Only lines below containing the string "will" should be counted; please give that count by itself.

··········

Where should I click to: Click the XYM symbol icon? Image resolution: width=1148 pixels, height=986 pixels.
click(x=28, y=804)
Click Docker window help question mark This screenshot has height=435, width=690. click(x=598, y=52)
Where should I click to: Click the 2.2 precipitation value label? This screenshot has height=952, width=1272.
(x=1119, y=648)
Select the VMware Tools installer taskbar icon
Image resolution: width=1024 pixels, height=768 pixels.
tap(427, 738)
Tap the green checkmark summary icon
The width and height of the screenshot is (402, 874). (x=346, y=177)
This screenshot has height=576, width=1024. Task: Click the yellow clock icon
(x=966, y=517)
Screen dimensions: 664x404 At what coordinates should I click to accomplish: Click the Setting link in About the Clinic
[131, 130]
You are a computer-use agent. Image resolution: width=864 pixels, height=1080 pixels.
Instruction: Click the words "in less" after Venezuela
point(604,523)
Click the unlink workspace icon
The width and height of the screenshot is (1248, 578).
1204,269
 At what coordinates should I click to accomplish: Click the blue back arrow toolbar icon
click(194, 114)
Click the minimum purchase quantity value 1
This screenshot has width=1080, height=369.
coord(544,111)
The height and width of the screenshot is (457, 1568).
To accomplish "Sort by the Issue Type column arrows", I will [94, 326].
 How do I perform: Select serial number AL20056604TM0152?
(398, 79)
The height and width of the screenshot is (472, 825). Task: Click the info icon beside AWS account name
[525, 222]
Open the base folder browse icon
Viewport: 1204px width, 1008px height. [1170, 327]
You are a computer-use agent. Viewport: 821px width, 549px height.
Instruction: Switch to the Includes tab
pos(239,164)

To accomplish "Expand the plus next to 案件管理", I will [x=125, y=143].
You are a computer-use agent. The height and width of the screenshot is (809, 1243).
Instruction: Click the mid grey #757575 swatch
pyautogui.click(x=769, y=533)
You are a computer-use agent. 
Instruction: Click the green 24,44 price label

··········

RESULT OF THE TASK -
2